Tatbestand:
Die Beteiligten streiten darüber, ob dem Kläger im Rahmen eines Zugunstenverfahrens nach § 44 Zehntes Buch Sozialgesetzbuch (SGB X) für den Zeitraum vom 1. Januar 2005 bis zum 4. November 2008 höhere Leistungen zur Sicherung des Lebensunterhalts nach §
2 Asylbewerberleistungsgesetz (
AsylbLG) zu gewähren sind.
Der im März 1989 geborene Kläger ist Staatsangehöriger von S. und M. und gehört der Volksgruppe der R. an. Er reiste gemeinsam
mit seiner Mutter und seinen Geschwistern erstmals im August 1998 mit einem Touristenvisum nach Deutschland ein. Nachdem ein
Antrag auf Erteilung einer Aufenthaltsgenehmigung abgelehnt worden war, erhielt der Kläger im Oktober 1998 eine Duldung, die
in der Folgezeit mehrfach verlängert wurde. Ihm und seiner Familie wurden von der Beklagten Leistungen nach §
3 AsylbLG gewährt.
Im September 2001 wurde die dem Kläger erteilte Duldung zum 17. Oktober 2001 widerrufen und die Abschiebung angekündigt. Die
Mutter des Klägers stellte am 28. November 2001 u.a. für diesen einen Asylantrag, woraufhin dem Kläger eine Aufenthaltsgestattung
zur Durchführung des Asylverfahrens erteilt wurde. Mit Bescheid vom 22. Januar 2001 wurde der Asylantrag abgelehnt. In der
Folgezeit wurde mehrfach die Abschiebung angekündigt, diese Ankündigungen aber nicht umgesetzt. Zuletzt konnte eine für den
19. Mai 2004 geplante Abschiebung nicht durchgeführt werden, weil die Familie des Klägers unter der den Behörden bekannten
Anschrift nicht erreichbar war. Am 31. August 2004 wurde der Mutter des Klägers wegen der bevorstehenden Entbindung eines
Kindes, dessen Vaterschaft von einem deutschen Staatsangehörigen anerkannt worden war, erneut eine Duldung erteilt. Auch der
Kläger erhielt daraufhin eine erneute Duldung, die wiederum mehrfach verlängert wurde. Am 27. November 2006 erhielt die Mutter
des Klägers eine befristete Aufenthaltsgenehmigung. Der Kläger, der weiterhin bei seiner Mutter lebte, beantragte im Dezember
2006 ebenfalls eine Aufenthaltsgenehmigung. Hierüber wurde soweit ersichtlich jedoch zunächst nicht entschieden, der Kläger
erhielt weiter Verlängerungen seiner Duldung. Am 31. Juli 2008 beantragte der Kläger erneut eine Aufenthaltsgenehmigung, da
er Vater eines Kindes mit deutscher Staatsangehörigkeit geworden sei. Daraufhin wurde ihm am 16. Oktober 2008 eine Aufenthaltsgenehmigung
erteilt. Ab dem 5. November 2008 erhielt er in Bedarfsgemeinschaft mit seiner damaligen Lebensgefährtin und dem gemeinsamen
Kind Leistungen zur Sicherung des Lebensunterhalts nach dem Zweiten Buch Sozialgesetzbuch (SGB II).

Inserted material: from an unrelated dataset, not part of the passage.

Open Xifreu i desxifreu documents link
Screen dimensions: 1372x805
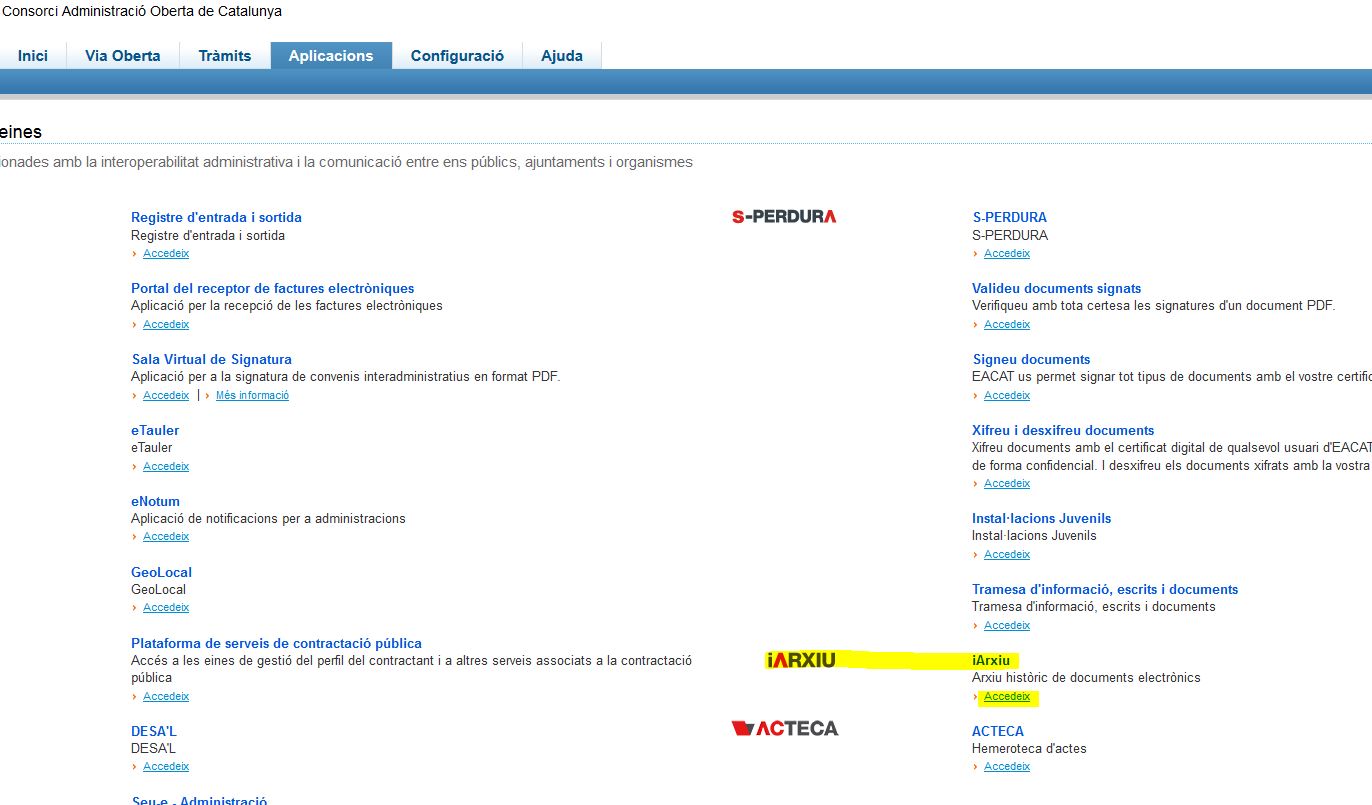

Am 24. Juni 2009 stellte der Kläger bei der Beklagten einen Überprüfungsantrag nach § 44 SGB X. Er habe länger als drei Jahre und damit länger als nach dem Gesetz vorgesehen Leistungen nach §
3 AsylbLG erhalten. Tatsächlich habe er Anspruch auf höhere Leistungen gehabt. Mit Bescheid vom 14. April 2010 lehnte die Beklagte
den Antrag ab, da eine rückwirkende Leistungsgewährung nicht in Betracht komme. Dagegen erhob der Kläger am 14. Mai 2010 Widerspruch,
den die Beklagte mit Widerspruchsbescheid vom 1. Juli 2010 zurückwies. Zur Begründung führte sie aus, es sei nicht dargelegt
worden, warum der Bedarf aus zurückliegenden Jahren noch immer aktuell sei. Daher könne rückwirkend kein Anspruch anerkannt
werden.
Hiergegen hat der Kläger am 19. Juli 2010 Klage zum Sozialgericht erhoben. Er hat sein bisheriges Vorbringen wiederholt und
ferner vorgetragen, nach der Rechtsprechung des Bundessozialgerichts sei es nicht erforderlich, im Rahmen eines Überprüfungsantrags
in Bezug auf pauschalierte Leistungen das Fortbestehen des Bedarfs nachzuweisen.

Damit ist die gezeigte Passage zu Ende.